先头那些汉兵樊兵你强我赛比划拳脚的场面而今也变了味,日里一个汉兵出手过重,将一个樊兵打伤,险些酿成两方生死对搏的惨事。重赏之下必有勇夫,这个道理樊人也懂。何况血脉牵连,浓于水烈于酒,哲巴亥深恐汉兵受此鼓惑将起反心,于是重又将镣铐给一众汉俘戴上,更添兵拨卒地日夜看守。
两厢生疑。已是引弓虚发,亦能惊落孤雁。
若那个汉家皇子还在,定能想出法子,解此棘手难题。哲巴亥一想到简森,不由得又愧又恼。实则那日见其血染重衣落魄而去,他已是悔了,如今也只得在心里盼他吉人天相。
今夕何夕,月如笼。
“你我本为汉人,现在樊营中讨得一口米粮,总非长久之计。”几个汉兵堆坐一起,趁着夜色偷闲攀谈,“而今这些樊兵觑我等汉人的眼神,便如猫鹰见了鼠要扑,屠户见了猪要宰。实在叫人不痛快。”

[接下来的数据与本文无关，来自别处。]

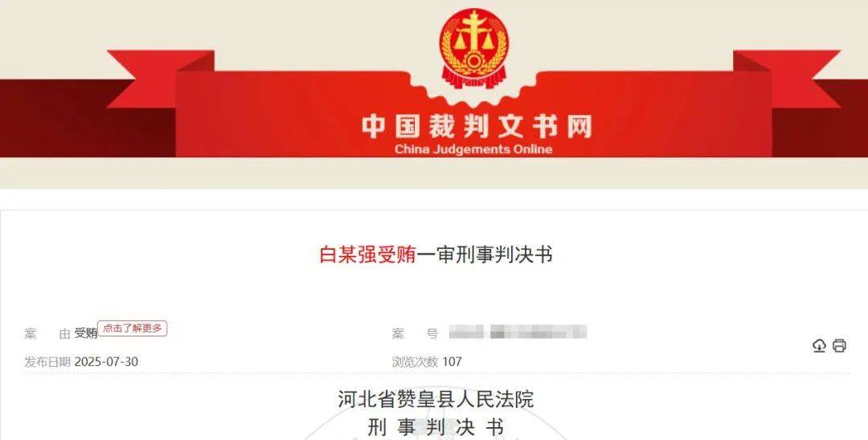Click the printer icon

“殿下多情重义,他若尚在樊凉定能保得我等性命……可如今殿下回了汉营,何人再来庇佑我等?”
“殿下既有爵位在身,又有公主在等,不回去倒傻了。”一个黝黑精壮的汉兵附和道,“莫不如我等也伺机回归汉营是了,假使能顺手宰杀一两个樊人,更当再好不过!”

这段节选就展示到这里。